Argomenti trattati
Federica Torzullo, 41 anni, è stata uccisa ad Anguillara Sabazia: il marito è accusato di omicidio aggravato e occultamento di cadavere. La donna è stata trovata sepolta nei pressi dell’azienda di famiglia, in circostanze che gli inquirenti definiscono di “particolare ferocia”. L’indagine è ancora in corso per ricostruire dinamica, arma del delitto e movente.
Le dimissioni della madre dell’indagato e le conseguenze istituzionali
Alla tragedia si è aggiunto anche un risvolto politico e istituzionale. Maria Messenio, madre di Claudio Agostino Carlomagno e assessora alla Sicurezza e Legalità del Comune di Anguillara Sabazia, ha rassegnato le proprie dimissioni dopo il ritrovamento del corpo di Federica Torzullo nell’azienda di famiglia.
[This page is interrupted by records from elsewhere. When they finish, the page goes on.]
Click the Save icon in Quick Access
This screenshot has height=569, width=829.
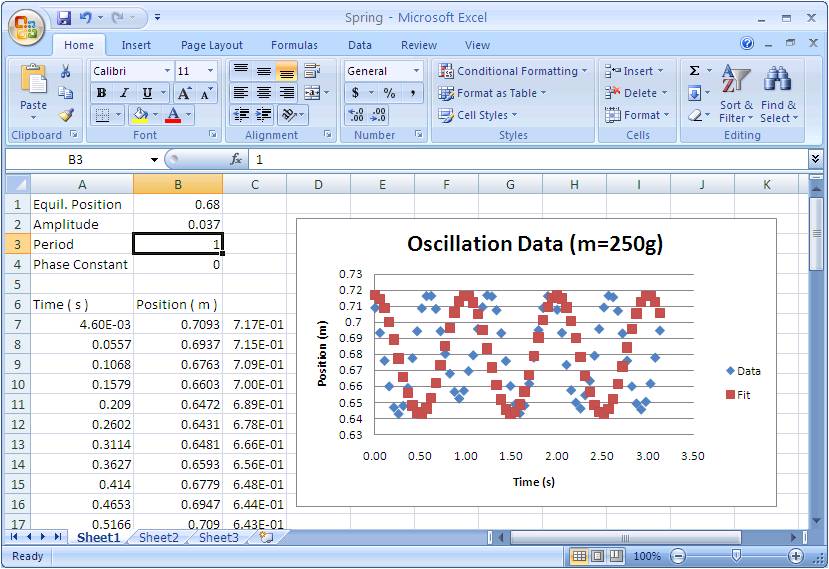click(64, 18)
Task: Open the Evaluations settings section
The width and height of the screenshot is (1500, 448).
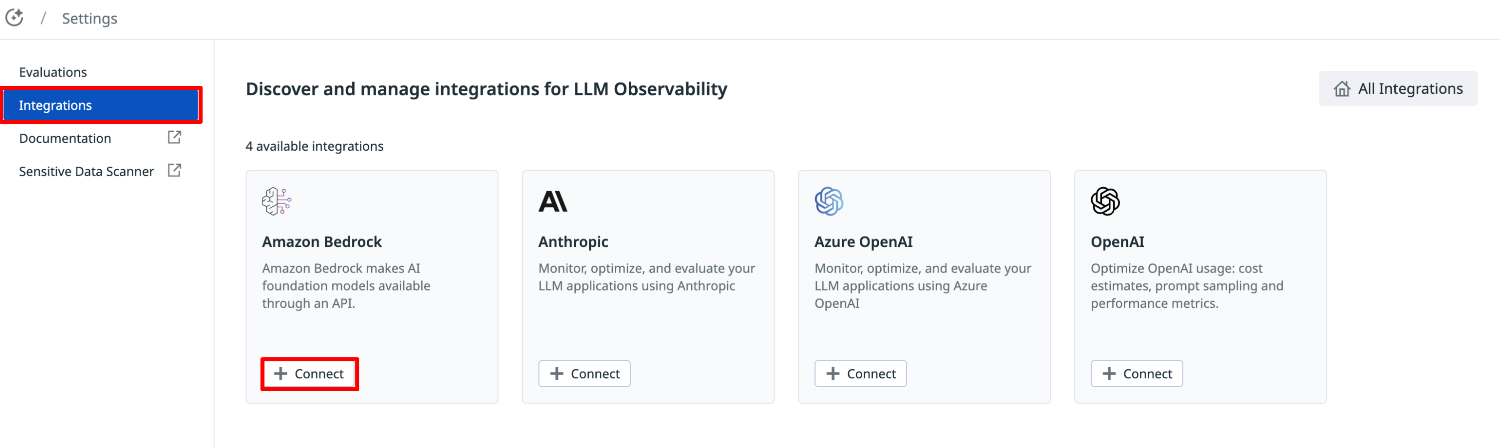Action: (53, 72)
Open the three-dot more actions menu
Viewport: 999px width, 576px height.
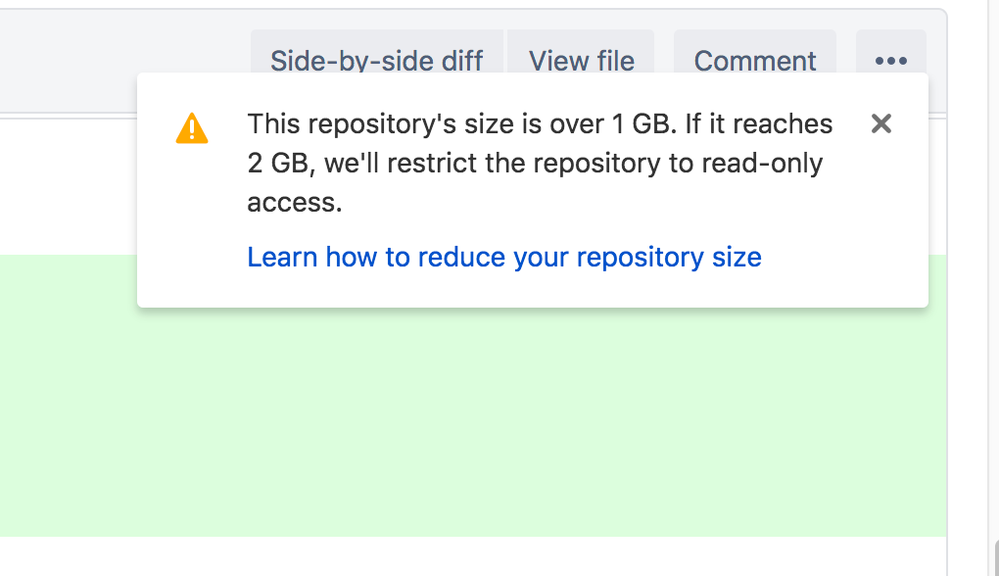(891, 61)
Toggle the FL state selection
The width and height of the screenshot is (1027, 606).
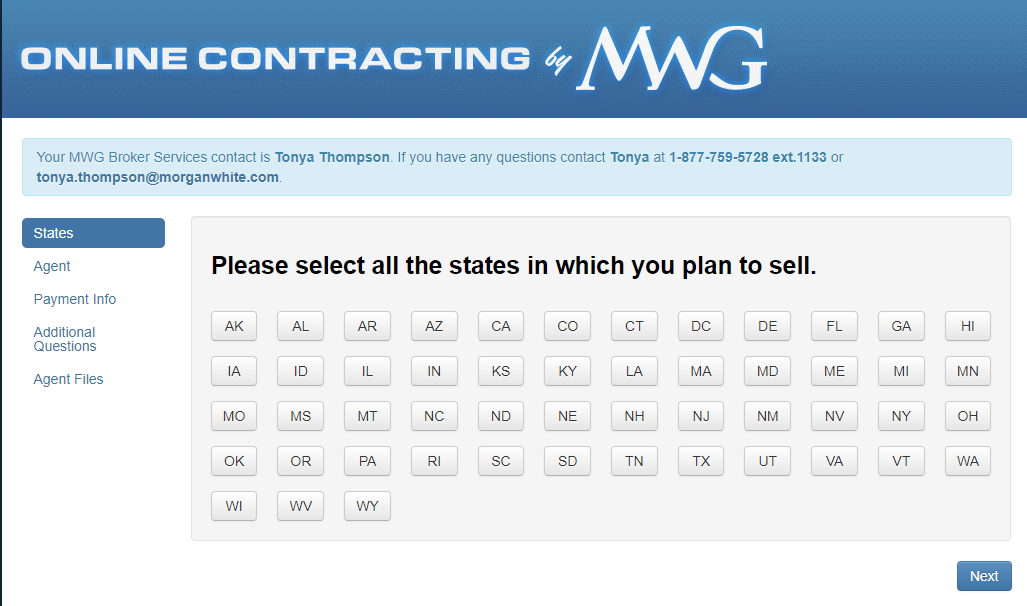tap(834, 326)
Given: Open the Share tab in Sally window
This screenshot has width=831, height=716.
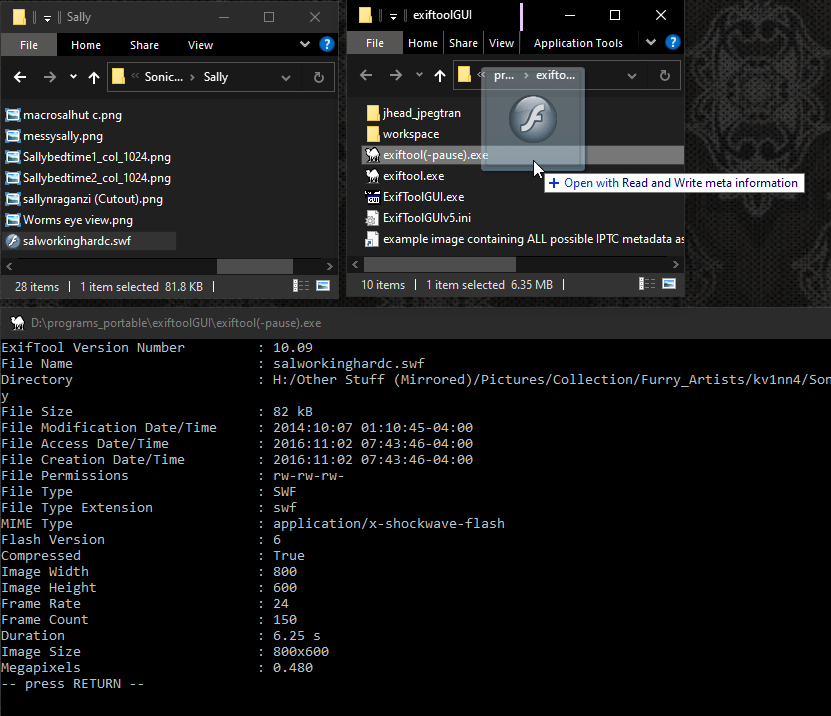Looking at the screenshot, I should (x=144, y=45).
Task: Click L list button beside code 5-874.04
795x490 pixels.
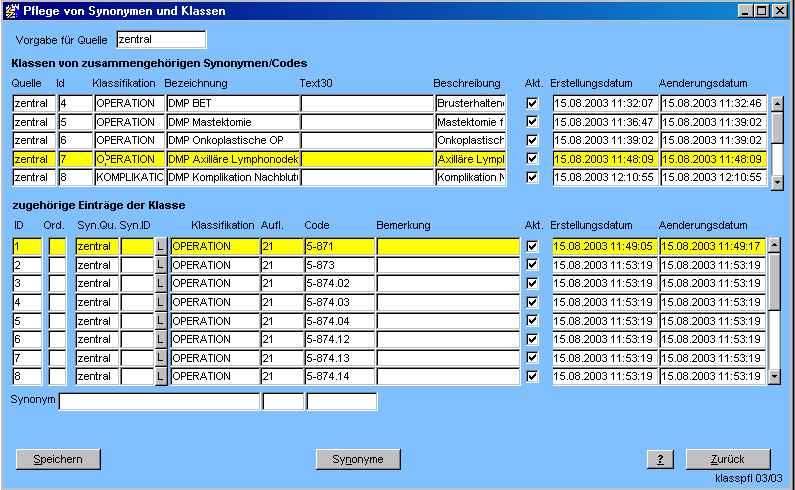Action: tap(161, 321)
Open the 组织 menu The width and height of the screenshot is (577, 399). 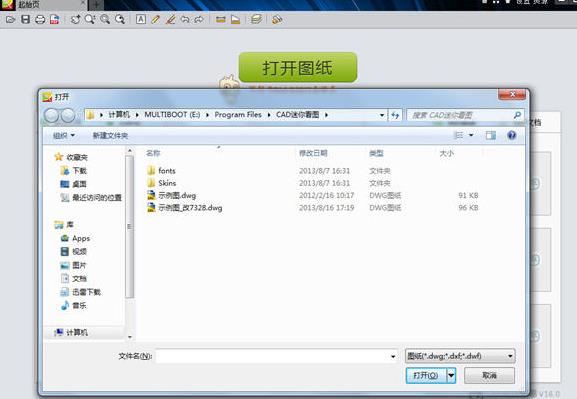click(x=64, y=135)
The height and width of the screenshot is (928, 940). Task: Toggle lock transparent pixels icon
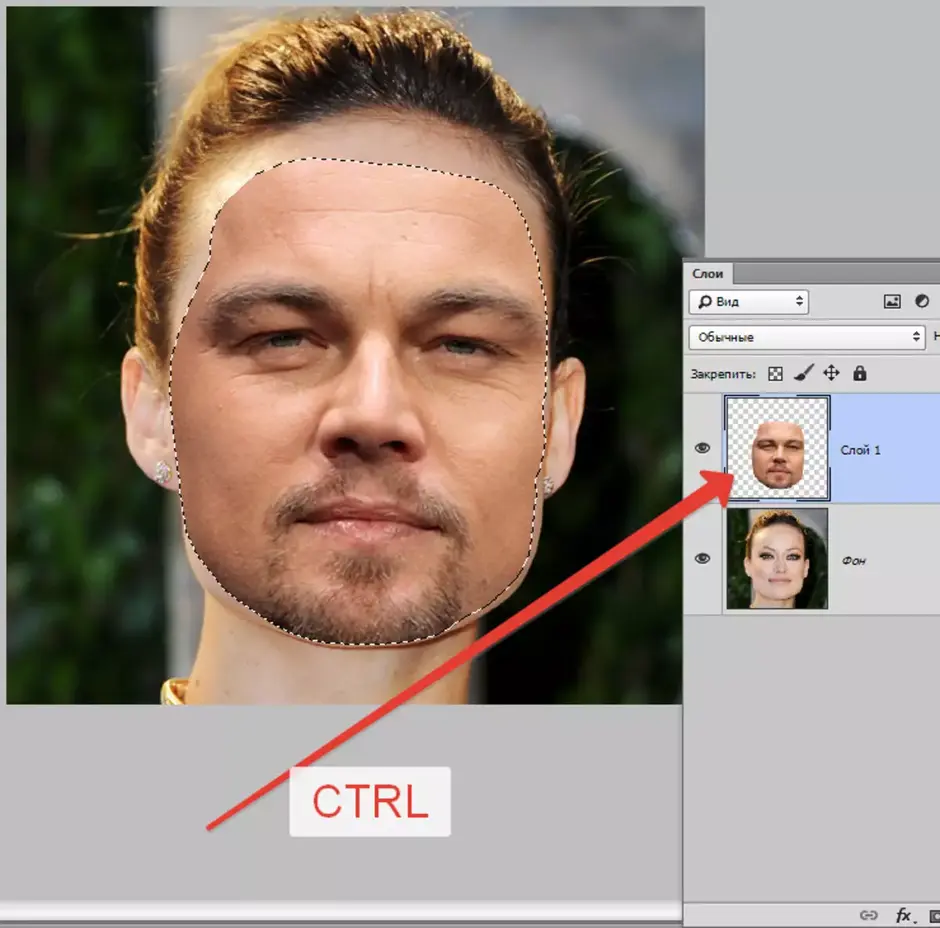(x=775, y=374)
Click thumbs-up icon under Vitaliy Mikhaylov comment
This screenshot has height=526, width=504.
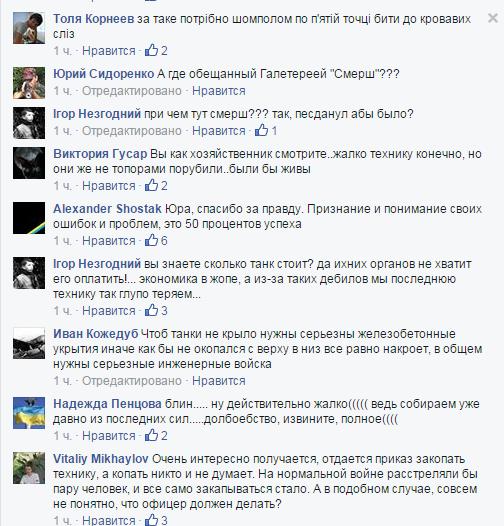pyautogui.click(x=151, y=520)
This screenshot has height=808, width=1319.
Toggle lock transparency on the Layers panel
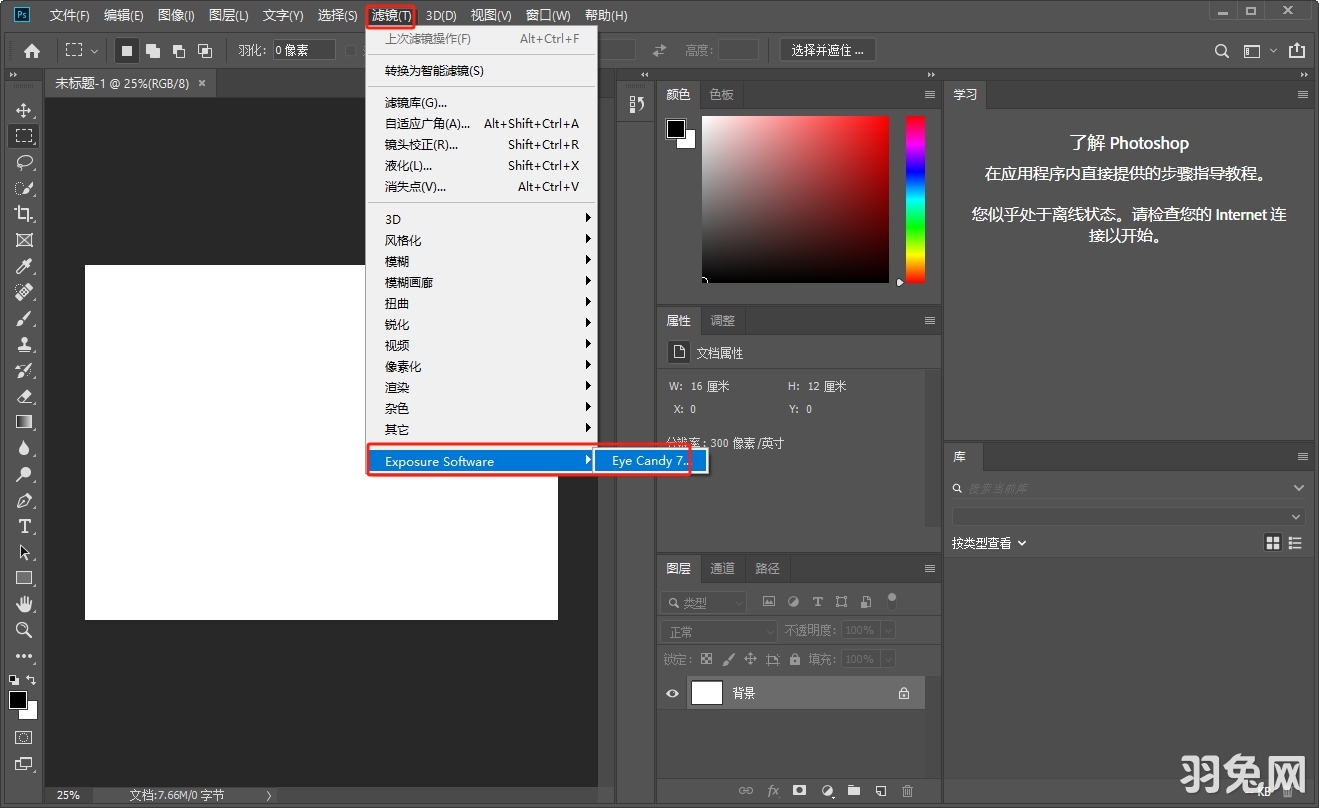click(x=705, y=659)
La decisione è maturata nelle ore successive all’arresto del figlio per omicidio aggravato e occultamento di cadavere, ed è stata formalizzata nella mattinata seguente, lasciando al sindaco Angelo Pizzigallo il compito di comunicarla ai capigruppo consiliari. Una scelta definita inevitabile per tutelare l’istituzione comunale e separare nettamente il piano personale da quello pubblico.
La ricostruzione del femminicidio di Federica Torzullo e i particolari più inquietanti
Parallelamente, l’attenzione degli investigatori si concentra sui comportamenti successivi al delitto. Secondo la Procura, Carlomagno avrebbe tentato di depistare le indagini utilizzando il cellulare della moglie dopo la sua morte: l’ultimo contatto con la madre risale a una fascia oraria in cui la 41enne era già deceduta. Nello stesso arco di tempo, le immagini delle telecamere mostrerebbero l’uomo uscire di casa in auto, mentre entrambi i telefoni risulterebbero poi localizzati nella zona dell’azienda.
Tracce biologiche sono state rinvenute sugli abiti da lavoro, trovati nell’asciugatrice, “segno del fatto che erano stati lavati”, oltre che sull’auto, sui mezzi meccanici e in altri luoghi riconducibili all’indagato. Il fermo è stato disposto anche per il rischio di fuga e per il pericolo di inquinamento probatorio: secondo i magistrati, la “gravità dei fatti commessi” e la capacità di organizzarsi dimostrerebbero che l’uomo avrebbe potuto far perdere le proprie tracce.
Durante l’interrogatorio di garanzia, alla presenza del suo legale, Carlomagno ha scelto il silenzio, avvalendosi della facoltà di non rispondere. Intanto Anguillara Sabazia vive un clima di profondo dolore: il sindaco ha chiesto rispetto per la famiglia, invitando a esprimere il cordoglio “con gesti di vicinanza discreti e rispettosi”, mentre iniziative pubbliche come la fiaccolata sono state annullate. Anche le scuole e gli studenti hanno ricordato Federica come ennesima “vittima di femminicidio”, in una comunità ancora scossa e in attesa di verità e giustizia.
Morte Federica Torzullo, i pm accusano il marito: “Ha provato a fare a pezzi il corpo e bruciarlo”
Le indagini delineano un quadro sempre più grave e complesso attorno alla morte di Federica Torzullo. Dopo l’uccisione, Claudio Agostino Carlomagno avrebbe tentato di distruggere il corpo della moglie per impedirne l’identificazione, arrivando – secondo gli atti – a provare a bruciarlo e a farlo a pezzi per “ostacolarne il riconoscimento”.
Il cadavere è stato poi nascosto in una fossa scavata con un mezzo meccanico, coperta da rovi, all’interno di un canneto dietro l’azienda edile di famiglia. Gli inquirenti parlano senza esitazioni di un delitto di “particolare ferocia”, consumato probabilmente al termine di una lite, in un contesto di forte tensione legato alla separazione in corso tra i coniugi. Le prime ricostruzioni indicano che la donna possa essere stata aggredita nella cabina armadio della camera da letto e colpita mentre cercava di raggiungere l’uscita di casa.
I rilievi del Ris avrebbero infatti individuato tracce di sangue sia nella cabina sia all’ingresso dell’abitazione. Per il procuratore Alberto Liguori si tratta di un omicidio messo in atto “con molta cattiveria e dolo d’impeto”, aggiungendo che il corpo “non era facile da riconoscere” e che Federica sarebbe stata colpita più volte al volto e in altre parti del corpo.